(Stored data entries)
╔══

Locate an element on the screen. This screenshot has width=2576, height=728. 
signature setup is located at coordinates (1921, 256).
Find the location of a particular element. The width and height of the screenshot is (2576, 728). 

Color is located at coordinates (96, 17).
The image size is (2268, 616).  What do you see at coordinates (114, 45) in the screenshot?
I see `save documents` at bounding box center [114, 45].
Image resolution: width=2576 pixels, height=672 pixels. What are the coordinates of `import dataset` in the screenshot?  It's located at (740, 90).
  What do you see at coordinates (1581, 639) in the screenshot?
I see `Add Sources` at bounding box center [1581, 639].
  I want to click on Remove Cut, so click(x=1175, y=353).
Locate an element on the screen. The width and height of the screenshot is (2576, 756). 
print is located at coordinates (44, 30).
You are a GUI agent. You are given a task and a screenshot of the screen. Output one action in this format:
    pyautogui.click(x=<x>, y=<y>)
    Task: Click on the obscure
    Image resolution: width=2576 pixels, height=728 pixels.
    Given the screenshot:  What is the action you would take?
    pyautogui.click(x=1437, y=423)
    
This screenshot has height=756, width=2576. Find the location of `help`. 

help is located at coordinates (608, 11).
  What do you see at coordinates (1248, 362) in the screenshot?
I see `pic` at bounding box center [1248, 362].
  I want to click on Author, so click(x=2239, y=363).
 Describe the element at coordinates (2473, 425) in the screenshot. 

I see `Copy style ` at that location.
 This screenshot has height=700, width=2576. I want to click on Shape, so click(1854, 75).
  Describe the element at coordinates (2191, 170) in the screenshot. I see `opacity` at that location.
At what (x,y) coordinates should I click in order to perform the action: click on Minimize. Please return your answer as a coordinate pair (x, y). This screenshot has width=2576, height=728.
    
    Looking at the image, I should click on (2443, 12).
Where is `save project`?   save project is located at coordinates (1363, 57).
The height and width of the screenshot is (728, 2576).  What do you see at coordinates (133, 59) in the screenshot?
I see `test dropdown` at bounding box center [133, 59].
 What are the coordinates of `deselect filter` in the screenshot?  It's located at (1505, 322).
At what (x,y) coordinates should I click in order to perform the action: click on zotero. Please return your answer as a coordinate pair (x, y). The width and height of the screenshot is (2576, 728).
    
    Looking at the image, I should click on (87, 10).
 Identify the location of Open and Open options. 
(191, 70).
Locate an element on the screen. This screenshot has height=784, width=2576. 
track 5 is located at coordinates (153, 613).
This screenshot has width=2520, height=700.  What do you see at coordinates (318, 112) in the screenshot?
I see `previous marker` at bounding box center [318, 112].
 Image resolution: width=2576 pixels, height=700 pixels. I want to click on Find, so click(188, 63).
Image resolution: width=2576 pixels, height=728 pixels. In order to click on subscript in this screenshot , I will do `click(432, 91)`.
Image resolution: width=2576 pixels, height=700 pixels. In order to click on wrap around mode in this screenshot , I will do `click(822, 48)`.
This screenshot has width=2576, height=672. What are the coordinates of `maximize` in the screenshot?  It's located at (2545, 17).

╚══

*YOUR INSTRUCTIONS*
Reproduce all of the items above, replacing "Locate an element on the screen" with "Find an element on the display" everywhere it occurs and keeping the rest unchanged.

*THE RESULT*
Find an element on the display. This screenshot has width=2576, height=728. 
signature setup is located at coordinates (1921, 256).
Find the location of a particular element. The width and height of the screenshot is (2576, 728). 

Color is located at coordinates (96, 17).
The image size is (2268, 616).  What do you see at coordinates (114, 45) in the screenshot?
I see `save documents` at bounding box center [114, 45].
Image resolution: width=2576 pixels, height=672 pixels. What are the coordinates of `import dataset` in the screenshot?  It's located at (740, 90).
  What do you see at coordinates (1581, 639) in the screenshot?
I see `Add Sources` at bounding box center [1581, 639].
  I want to click on Remove Cut, so click(x=1175, y=353).
Find an element on the display. The width and height of the screenshot is (2576, 756). 
print is located at coordinates (44, 30).
You are a GUI agent. You are given a task and a screenshot of the screen. Output one action in this format:
    pyautogui.click(x=<x>, y=<y>)
    Task: Click on the obscure
    Image resolution: width=2576 pixels, height=728 pixels.
    Given the screenshot:  What is the action you would take?
    pyautogui.click(x=1437, y=423)
    
This screenshot has height=756, width=2576. Find the location of `help`. 

help is located at coordinates (608, 11).
  What do you see at coordinates (1248, 362) in the screenshot?
I see `pic` at bounding box center [1248, 362].
  I want to click on Author, so click(x=2239, y=363).
 Describe the element at coordinates (2473, 425) in the screenshot. 

I see `Copy style ` at that location.
 This screenshot has height=700, width=2576. I want to click on Shape, so click(1854, 75).
  Describe the element at coordinates (2191, 170) in the screenshot. I see `opacity` at that location.
At what (x,y) coordinates should I click in order to perform the action: click on Minimize. Please return your answer as a coordinate pair (x, y). This screenshot has width=2576, height=728.
    
    Looking at the image, I should click on (2443, 12).
Where is `save project`?   save project is located at coordinates (1363, 57).
The height and width of the screenshot is (728, 2576).  What do you see at coordinates (133, 59) in the screenshot?
I see `test dropdown` at bounding box center [133, 59].
 What are the coordinates of `deselect filter` in the screenshot?  It's located at (1505, 322).
At what (x,y) coordinates should I click in order to perform the action: click on zotero. Please return your answer as a coordinate pair (x, y). The width and height of the screenshot is (2576, 728).
    
    Looking at the image, I should click on (87, 10).
 Identify the location of Open and Open options. 
(191, 70).
Find an element on the display. This screenshot has height=784, width=2576. 
track 5 is located at coordinates (153, 613).
This screenshot has width=2520, height=700.  What do you see at coordinates (318, 112) in the screenshot?
I see `previous marker` at bounding box center [318, 112].
 Image resolution: width=2576 pixels, height=700 pixels. I want to click on Find, so click(188, 63).
Image resolution: width=2576 pixels, height=728 pixels. In order to click on subscript in this screenshot , I will do `click(432, 91)`.
Image resolution: width=2576 pixels, height=700 pixels. In order to click on wrap around mode in this screenshot , I will do `click(822, 48)`.
This screenshot has width=2576, height=672. What are the coordinates of `maximize` in the screenshot?  It's located at (2545, 17).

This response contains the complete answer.